5 марта директриса Наташиной школы собрала всех учеников в большом актовом зале. Товарищ Сталин скончался, объявила она им. Сорок пять минут все вокруг Наташи рыдали: учителя, школьники. Наташа плакать не могла, но старалась вести себя соответственно. “Наконец нас распустили по домам, – вспоминает Наташа. – Мы с подругой шли по улице и говорили о чем-то совершенно другом, а потом начали смеяться. Мы совершенно забыли, что умер Сталин и надо горевать, как все. Но люди на улице пришли от нашего смеха в ярость, у них был просто шок. Нам пришлось побежать, мы испугались, что нас прямо там побьют”.

Через три дня после смерти Сталина в их квартире раздался телефонный звонок. Мужской голос без всякого выражения произнес: “Я звоню по просьбе профессора. Профессор просил меня передать вам, что он здоров, чувствует себя хорошо и волнуется за семью. Что ему передать?”

Он был жив!
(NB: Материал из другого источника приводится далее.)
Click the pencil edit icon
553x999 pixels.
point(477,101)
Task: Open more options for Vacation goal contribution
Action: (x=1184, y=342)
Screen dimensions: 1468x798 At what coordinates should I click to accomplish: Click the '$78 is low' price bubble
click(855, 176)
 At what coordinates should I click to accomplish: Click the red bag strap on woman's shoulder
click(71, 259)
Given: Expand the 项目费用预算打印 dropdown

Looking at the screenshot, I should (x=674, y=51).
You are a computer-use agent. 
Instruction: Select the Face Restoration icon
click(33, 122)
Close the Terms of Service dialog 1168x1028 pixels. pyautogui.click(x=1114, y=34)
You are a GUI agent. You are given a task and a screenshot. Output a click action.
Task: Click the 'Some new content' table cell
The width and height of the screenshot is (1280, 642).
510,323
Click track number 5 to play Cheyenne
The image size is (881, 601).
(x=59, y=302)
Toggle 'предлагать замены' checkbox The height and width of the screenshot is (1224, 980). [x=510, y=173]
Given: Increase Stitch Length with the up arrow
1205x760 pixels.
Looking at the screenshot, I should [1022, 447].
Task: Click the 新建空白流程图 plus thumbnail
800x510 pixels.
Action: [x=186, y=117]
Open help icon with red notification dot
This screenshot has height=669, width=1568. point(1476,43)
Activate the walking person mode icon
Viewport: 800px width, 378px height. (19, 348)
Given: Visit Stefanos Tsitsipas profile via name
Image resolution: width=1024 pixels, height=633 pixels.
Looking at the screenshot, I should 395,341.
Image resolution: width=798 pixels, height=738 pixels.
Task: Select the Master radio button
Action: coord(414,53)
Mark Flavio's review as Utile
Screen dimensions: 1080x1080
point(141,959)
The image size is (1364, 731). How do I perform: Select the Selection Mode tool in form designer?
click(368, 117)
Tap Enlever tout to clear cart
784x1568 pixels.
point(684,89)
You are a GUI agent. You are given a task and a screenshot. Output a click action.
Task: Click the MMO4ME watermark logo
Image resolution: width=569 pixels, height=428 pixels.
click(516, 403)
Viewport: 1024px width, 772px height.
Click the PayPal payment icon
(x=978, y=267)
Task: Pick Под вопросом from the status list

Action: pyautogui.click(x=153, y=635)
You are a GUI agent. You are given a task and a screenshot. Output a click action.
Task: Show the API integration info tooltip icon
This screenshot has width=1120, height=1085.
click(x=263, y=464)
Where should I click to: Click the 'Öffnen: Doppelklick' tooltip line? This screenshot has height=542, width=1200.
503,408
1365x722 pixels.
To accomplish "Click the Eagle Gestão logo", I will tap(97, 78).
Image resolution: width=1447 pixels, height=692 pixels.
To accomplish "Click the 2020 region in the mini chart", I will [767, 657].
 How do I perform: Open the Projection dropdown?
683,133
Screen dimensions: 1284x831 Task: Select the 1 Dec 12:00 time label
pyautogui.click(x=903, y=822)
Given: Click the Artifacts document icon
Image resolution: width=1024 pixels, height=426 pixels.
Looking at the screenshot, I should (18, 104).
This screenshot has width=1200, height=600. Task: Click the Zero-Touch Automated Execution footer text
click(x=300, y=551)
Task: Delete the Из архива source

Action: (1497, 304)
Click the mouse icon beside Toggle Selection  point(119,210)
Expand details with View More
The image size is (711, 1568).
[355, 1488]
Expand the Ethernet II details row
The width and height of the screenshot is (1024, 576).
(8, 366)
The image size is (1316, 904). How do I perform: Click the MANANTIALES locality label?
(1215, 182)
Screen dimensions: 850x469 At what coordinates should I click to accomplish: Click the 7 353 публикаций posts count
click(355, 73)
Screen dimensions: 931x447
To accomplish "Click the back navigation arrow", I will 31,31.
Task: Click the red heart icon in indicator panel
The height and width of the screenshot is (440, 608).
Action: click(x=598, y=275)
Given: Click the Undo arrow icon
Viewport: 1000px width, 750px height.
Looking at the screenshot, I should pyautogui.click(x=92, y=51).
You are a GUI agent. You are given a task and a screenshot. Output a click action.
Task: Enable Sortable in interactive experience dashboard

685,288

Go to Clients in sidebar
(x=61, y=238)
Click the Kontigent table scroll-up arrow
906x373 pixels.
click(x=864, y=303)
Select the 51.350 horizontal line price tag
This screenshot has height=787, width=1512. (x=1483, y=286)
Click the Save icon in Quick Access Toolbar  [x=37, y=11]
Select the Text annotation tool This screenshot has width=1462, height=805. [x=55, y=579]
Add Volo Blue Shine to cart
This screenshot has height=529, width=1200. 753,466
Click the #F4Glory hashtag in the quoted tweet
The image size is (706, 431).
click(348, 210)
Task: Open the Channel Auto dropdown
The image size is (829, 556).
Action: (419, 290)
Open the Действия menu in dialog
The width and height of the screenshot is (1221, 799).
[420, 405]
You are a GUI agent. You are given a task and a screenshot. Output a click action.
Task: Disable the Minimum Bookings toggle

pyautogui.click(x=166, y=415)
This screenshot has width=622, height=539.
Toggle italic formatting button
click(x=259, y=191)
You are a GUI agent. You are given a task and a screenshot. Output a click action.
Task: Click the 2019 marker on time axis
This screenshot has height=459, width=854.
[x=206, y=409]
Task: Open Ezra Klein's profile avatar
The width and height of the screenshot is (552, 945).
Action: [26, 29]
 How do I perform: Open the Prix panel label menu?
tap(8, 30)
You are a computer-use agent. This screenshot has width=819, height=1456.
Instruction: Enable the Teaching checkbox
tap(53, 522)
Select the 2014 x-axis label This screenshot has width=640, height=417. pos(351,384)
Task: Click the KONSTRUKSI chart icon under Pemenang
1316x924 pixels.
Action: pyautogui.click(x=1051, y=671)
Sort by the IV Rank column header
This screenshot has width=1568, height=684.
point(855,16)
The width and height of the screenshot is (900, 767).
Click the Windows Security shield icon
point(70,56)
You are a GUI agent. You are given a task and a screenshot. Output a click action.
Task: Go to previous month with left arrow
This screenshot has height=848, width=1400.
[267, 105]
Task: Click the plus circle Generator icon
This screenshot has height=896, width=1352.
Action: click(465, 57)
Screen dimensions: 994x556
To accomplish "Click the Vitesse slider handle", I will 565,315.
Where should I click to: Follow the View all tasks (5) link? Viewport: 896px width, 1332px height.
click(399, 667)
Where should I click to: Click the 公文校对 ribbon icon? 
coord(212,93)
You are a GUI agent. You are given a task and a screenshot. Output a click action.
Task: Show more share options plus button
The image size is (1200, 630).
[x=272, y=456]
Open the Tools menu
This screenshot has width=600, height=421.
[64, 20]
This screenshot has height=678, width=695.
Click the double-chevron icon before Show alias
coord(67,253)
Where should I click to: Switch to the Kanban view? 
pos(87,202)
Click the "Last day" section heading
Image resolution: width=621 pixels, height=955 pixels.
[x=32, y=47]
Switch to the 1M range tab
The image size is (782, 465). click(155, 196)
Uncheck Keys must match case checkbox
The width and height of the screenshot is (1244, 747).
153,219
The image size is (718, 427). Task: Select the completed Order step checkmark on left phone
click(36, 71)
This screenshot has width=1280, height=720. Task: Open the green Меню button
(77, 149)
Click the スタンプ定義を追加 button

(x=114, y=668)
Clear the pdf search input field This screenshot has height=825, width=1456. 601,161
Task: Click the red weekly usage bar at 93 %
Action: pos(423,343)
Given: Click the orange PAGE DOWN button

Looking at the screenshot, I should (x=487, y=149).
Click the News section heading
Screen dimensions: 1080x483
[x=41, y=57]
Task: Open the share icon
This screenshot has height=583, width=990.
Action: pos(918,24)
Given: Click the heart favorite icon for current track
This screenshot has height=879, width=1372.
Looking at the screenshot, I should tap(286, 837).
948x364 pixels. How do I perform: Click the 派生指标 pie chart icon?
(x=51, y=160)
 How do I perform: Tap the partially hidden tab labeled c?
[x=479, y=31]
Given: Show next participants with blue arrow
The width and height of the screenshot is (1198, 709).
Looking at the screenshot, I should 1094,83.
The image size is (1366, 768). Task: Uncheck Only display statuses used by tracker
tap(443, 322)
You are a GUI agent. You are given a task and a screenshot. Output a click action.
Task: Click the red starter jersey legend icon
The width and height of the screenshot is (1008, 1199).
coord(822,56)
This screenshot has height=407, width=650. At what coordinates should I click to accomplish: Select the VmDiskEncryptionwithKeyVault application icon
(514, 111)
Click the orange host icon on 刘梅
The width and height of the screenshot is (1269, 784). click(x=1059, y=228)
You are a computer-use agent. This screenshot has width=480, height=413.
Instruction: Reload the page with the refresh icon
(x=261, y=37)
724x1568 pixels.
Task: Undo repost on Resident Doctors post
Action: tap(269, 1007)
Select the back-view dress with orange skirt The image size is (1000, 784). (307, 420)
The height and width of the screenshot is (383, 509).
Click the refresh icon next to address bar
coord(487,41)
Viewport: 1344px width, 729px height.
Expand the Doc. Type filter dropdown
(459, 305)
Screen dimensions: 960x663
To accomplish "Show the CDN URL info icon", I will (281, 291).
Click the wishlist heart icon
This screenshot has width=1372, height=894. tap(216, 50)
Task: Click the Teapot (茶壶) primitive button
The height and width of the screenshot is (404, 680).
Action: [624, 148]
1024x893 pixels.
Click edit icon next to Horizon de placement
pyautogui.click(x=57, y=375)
Яков Рапопорт вернулся домой 4 апреля. Перед тем как зайти в квартиру, он позвонил снизу из телефона-автомата: “Я не хотел, чтобы у них при виде меня случился разрыв сердца”. С тех пор каждый год в этот день те, кто выжил после “дела врачей”, собирались, чтобы отметить годовщину своего освобождения. Около 30 человек – арестованные врачи и несколько “подозреваемых” – праздновали свое спасение и спасение всех российских еврееев.

“Теперь остался только я, – говорит Яков Рапопорт. – Мы с семьей празднуем этот день одни”.


Яков Рапопорт был благодарен судьбе за свое освобождение. Даже много лет спустя он не мог осуждать за что-либо Никиту Хрущева: ведь “тот освободил сотни тысяч человек и вернул им доброе имя”. Но для Наташи “дело врачей” стало гранью, отделившей детство от взрослой жизни, приятие жизни от отчуждения. Закрытие дела означало для ее отца свободу, а для дочери – мировоззренческий слом и утрату доверия: “Я начала видеть, сколько вокруг меня лжи. Я стала вести двойную жизнь: вне близкого круга была осторожна, следила за своими словами и поступками, и только среди родных и друзей позволяла себе говорить откровенно, вести себя свободно, быть собой. Мое отношение к людям изменилось. Столько человек нас предали! Те, от кого я этого никак не ожидала. Я перестала доверять людям. И я начала понимать, по-настоящему понимать, что я еврейка. Я поняла, что быть евреем – значит подвергаться преследованиям. Чтобы осознать это, мне понадобилось много лет, и, может быть, я и теперь не до конца это осознаю. В конце концов, я лишена еврейской истории, еврейской культуры, еврейского языка. Это ужасная вещь для нас всех. Мы ничего о себе не знаем. В нашем доме жил один еврейский мальчик, с типично еврейской наружностью. Забавный мальчишка. Потом приехал другой мальчик, из Средней Азии, и они подрались. Одна из мам спросила мальчика-еврея, почему он дерется с мальчиком-азиатом. И мальчик-еврей ответил: «Потому что он нерусский!» Бедный ребенок не понимал, что он сам нерусский. Он поймет это только тогда, когда русский всучит ему листовку – или огреет дубинкой по голове”.

Всю жизнь Наташа Рапопорт, ставшая химиком, сталкивалась с государственным антисемитизмом. При выпуске из института ее и однокурсников-евреев распределили на заводы, а остальные получили места в академических институтах. В конце концов она смогла устроиться в престижный институт, но там ее предупредили, что рассчитывать на повышение по службе не стоит. “Я ценю вас и ваши способности, Наталья Яковлевна, но на вашем факультете слишком много евреев, – сказал ей кто-то из начальников. – Местный партком и так имеет зуб на вашего завлаба за то, что тот взял на работу столько евреев. Вы же не хотите навлечь на него новые неприятности?”